In Scotland, it is also now the norm to be working within a multi-subject department where the head doesn't even teach your subject so tasks that previously would have been been the preserve of a specialist promoted Principal Teacher of Subject with less class contact to enable them to do these things (e.g. set/oversee exams and exam board issues, curriculum development, chair subject staff meetings, feedback to student teachers)have to be undertaken by the rest of us in our non-contact time. So, with well over a hundred pupils a week to see in 3 days, you do the maths to see how much time I can actually spend on them!

The reality of teaching is that everything is cobbled together and half-arsed.Nothing is ever done properly. Curriculum for Excellence is being shuffled together on the hoof using stuff we already have because there is no money or time to do anything else, and the teacher training days are wasted because we have to sit through endless presentations and then are sent off to pontificate in mixed subject groups e.g. on how to assess pupils work generally, which does not result in anything concrete we can actually use for our classes .

Personally, I have made my peace with all this for now because I love actually teaching and I'm only p-t at the moment. I have earned my stripes working long 6 day weeks for years with a 10 hour a week commute thrown in but I simply do not have any time at home to do the job as well as I used to because I now have children.I Do What I Can In The Time Available and repeat ad infinitum....
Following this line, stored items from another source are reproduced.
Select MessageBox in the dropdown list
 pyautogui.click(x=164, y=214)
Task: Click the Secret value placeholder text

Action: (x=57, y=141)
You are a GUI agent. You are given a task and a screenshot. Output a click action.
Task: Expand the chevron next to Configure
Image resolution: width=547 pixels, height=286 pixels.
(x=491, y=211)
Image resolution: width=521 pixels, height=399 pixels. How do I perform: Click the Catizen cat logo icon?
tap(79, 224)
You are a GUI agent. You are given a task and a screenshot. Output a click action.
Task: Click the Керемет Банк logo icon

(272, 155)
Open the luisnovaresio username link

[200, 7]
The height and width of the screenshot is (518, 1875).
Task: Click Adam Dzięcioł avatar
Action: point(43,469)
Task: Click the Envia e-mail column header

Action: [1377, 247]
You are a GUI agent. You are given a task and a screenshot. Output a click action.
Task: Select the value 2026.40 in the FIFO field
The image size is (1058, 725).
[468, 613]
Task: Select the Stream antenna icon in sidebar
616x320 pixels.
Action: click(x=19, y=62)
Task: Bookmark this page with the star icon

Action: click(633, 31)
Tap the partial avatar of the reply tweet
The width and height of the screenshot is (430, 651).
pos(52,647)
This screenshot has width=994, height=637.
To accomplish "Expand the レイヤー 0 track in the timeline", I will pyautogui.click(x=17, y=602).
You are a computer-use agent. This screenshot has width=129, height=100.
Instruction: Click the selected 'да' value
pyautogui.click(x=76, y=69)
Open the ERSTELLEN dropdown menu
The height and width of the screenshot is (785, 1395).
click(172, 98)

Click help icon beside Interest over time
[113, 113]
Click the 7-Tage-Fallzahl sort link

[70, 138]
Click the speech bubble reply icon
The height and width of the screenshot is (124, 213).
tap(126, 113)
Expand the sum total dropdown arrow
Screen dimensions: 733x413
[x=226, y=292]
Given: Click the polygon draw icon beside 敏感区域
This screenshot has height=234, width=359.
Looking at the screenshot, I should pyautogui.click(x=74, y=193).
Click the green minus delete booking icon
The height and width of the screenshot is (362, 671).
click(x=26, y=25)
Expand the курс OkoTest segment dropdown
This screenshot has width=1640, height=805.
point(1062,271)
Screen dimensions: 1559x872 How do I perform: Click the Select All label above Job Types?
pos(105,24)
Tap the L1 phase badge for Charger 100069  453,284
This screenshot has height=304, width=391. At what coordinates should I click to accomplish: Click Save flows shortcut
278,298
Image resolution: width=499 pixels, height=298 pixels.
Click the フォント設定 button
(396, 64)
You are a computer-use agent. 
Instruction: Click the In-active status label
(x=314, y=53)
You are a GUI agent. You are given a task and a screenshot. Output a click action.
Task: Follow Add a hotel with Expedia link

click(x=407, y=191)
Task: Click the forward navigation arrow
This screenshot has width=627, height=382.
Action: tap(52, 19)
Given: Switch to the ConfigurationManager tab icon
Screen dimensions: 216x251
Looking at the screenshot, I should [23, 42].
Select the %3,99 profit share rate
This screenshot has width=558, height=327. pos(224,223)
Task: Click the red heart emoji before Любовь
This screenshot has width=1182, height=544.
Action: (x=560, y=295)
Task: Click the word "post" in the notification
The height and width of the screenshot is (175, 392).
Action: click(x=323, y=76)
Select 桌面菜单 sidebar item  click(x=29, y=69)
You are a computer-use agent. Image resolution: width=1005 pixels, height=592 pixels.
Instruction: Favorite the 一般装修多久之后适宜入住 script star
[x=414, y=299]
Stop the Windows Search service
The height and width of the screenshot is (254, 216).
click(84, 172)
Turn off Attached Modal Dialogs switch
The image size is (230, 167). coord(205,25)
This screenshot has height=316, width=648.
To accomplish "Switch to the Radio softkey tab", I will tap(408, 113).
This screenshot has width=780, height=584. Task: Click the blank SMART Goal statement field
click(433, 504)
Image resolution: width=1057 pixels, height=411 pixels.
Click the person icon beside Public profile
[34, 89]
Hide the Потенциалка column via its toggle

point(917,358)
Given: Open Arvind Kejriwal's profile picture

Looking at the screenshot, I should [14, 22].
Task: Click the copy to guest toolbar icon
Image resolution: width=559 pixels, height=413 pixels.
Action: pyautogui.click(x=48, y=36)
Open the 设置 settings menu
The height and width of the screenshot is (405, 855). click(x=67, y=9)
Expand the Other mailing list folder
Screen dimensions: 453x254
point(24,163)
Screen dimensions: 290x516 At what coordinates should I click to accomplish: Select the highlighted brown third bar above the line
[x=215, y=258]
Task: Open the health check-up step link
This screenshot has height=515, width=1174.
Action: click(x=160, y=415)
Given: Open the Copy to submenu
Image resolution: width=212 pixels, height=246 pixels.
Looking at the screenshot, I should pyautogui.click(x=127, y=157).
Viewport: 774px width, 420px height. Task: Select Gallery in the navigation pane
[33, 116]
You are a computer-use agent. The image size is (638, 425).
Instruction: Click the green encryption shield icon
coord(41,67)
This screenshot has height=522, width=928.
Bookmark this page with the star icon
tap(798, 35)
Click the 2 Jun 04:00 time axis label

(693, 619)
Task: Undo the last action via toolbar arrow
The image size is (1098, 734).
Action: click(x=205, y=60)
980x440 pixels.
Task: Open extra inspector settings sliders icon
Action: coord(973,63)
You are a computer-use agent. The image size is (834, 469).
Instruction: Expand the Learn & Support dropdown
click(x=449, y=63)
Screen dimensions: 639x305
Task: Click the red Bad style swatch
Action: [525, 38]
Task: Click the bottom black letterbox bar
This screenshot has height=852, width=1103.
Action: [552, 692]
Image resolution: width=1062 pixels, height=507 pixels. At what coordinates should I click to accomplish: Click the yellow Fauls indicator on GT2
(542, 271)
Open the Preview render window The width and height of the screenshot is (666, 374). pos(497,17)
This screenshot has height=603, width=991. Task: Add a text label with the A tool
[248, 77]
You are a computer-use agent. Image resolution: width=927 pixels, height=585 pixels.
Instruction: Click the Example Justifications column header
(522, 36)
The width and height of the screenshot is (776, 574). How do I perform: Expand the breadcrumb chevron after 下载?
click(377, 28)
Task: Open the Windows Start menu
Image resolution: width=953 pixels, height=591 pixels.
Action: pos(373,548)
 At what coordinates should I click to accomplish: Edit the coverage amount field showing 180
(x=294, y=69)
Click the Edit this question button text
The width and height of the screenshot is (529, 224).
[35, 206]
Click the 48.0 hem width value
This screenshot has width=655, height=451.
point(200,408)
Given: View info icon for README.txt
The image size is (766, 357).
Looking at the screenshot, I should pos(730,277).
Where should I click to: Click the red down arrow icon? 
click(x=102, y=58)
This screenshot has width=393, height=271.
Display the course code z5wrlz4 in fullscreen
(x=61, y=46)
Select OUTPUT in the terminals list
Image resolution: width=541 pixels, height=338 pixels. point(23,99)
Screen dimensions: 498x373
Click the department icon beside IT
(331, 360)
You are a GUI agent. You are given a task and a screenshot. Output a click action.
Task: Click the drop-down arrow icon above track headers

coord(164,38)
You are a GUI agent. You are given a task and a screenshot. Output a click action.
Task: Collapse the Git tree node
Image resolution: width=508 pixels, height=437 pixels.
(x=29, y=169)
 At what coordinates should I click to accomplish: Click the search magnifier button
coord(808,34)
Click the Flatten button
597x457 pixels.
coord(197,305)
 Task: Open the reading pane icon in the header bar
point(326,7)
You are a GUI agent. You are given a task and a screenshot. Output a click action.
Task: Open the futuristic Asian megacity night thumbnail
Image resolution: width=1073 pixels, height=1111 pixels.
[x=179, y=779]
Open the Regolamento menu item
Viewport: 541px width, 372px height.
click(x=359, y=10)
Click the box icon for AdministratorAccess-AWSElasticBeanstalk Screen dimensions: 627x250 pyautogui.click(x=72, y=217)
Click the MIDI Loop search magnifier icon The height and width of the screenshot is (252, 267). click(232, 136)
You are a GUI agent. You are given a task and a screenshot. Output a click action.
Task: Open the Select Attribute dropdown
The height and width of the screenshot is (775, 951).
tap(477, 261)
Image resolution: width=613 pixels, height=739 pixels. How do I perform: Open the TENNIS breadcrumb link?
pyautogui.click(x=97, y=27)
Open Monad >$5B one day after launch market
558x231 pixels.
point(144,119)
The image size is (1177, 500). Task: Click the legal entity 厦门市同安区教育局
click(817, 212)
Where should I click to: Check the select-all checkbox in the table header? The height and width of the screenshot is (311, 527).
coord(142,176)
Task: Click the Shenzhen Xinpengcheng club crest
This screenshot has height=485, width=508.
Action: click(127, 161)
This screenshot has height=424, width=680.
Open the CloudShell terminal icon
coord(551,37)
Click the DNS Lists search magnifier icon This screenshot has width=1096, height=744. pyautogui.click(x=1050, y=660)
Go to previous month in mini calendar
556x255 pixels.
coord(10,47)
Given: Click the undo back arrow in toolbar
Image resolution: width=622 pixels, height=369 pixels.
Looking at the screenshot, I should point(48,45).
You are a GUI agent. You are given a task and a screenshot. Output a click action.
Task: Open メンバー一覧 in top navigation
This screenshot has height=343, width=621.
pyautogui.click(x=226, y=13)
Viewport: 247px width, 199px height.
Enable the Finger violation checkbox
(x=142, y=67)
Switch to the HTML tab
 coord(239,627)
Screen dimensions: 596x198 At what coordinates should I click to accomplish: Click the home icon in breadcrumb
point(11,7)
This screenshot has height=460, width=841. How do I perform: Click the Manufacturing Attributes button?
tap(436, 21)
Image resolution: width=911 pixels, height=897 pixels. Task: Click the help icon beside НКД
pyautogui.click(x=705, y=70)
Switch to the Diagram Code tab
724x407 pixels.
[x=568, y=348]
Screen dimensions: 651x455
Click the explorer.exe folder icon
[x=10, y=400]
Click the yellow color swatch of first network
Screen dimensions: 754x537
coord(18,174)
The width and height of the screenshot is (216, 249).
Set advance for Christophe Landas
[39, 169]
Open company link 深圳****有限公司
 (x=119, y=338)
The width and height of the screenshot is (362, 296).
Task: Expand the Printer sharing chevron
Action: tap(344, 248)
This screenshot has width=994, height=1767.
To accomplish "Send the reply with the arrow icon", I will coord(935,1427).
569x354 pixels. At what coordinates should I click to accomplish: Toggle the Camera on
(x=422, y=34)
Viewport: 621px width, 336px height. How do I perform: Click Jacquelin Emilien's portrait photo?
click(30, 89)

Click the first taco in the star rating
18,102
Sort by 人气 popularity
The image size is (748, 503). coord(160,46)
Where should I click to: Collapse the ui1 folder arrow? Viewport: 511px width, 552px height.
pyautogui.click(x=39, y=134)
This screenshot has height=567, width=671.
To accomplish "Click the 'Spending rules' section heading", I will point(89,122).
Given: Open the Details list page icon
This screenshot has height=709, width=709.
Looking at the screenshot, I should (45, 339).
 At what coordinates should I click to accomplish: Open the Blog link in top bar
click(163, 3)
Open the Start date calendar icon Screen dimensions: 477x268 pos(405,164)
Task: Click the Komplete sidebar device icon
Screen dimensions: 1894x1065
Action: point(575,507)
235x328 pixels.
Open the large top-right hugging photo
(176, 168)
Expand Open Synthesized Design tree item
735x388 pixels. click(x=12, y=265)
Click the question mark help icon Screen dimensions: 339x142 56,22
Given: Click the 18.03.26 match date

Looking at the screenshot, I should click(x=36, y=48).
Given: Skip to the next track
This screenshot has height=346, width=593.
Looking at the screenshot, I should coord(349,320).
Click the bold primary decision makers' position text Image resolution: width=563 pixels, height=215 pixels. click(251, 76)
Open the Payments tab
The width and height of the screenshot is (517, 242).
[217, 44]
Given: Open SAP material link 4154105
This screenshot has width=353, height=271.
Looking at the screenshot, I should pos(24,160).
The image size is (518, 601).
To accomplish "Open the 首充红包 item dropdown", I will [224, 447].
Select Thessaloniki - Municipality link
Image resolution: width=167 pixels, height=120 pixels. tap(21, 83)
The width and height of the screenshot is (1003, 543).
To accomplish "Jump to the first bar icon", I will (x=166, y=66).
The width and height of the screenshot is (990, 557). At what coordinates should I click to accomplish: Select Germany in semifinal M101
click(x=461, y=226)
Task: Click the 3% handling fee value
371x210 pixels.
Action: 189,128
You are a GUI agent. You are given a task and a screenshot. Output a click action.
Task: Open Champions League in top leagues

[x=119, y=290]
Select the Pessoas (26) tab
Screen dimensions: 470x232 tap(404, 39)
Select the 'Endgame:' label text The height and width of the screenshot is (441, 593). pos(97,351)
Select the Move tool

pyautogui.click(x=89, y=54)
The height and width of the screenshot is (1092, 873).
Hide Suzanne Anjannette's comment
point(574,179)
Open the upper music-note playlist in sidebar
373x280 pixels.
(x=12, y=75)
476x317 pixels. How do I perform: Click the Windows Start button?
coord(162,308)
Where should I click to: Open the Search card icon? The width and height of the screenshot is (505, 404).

StealthPolarBear · 29/03/2013 10:04

Aris, do you work in a state school

knackeredmother · 29/03/2013 10:04

I haven't read the whole thread but good god take the £60k job.
I retrained at 27 to be a doctor. Truly love the job but the long hours are breaking me and my family and now at nearly 38 I earn £34k full time. That doesn't pay my bills and childcare and to be honest I'm thinking of looking for that £60k job.
Medicine is not dissimilar to teaching in terms of long hours and poor pay (despite what everyone thinks- I have the pay slips to prove it!), TAKE THE 60k JOB!

Arisbottle · 29/03/2013 10:07

Yes, state school.

HalfSpamHalfBrisket · 29/03/2013 10:08

My old job: 3.2K/month
My first year (part time) teaching salary: £890/month

Old job: Arrive 8.30am, leave at 5pm, no working at home
Teaching: Arrive 8am, leave 5pm, work 2-3hours a night and at least one day at the weekend.

Yes, we (in theory!) get lots of holidays but there is work to be done in half terms and data to be analysed Christmas and Easter.

I love working with the children, but all the crap that comes with it is terrible. I never switch off. I am planning on 3 more years and then I am OUTTA HERE!

StealthPolarBear · 29/03/2013 10:13

Thanks aris. Wonder what makes your place different.

sparkle9 · 29/03/2013 10:13

This reply has been deleted

Message withdrawn at poster's request.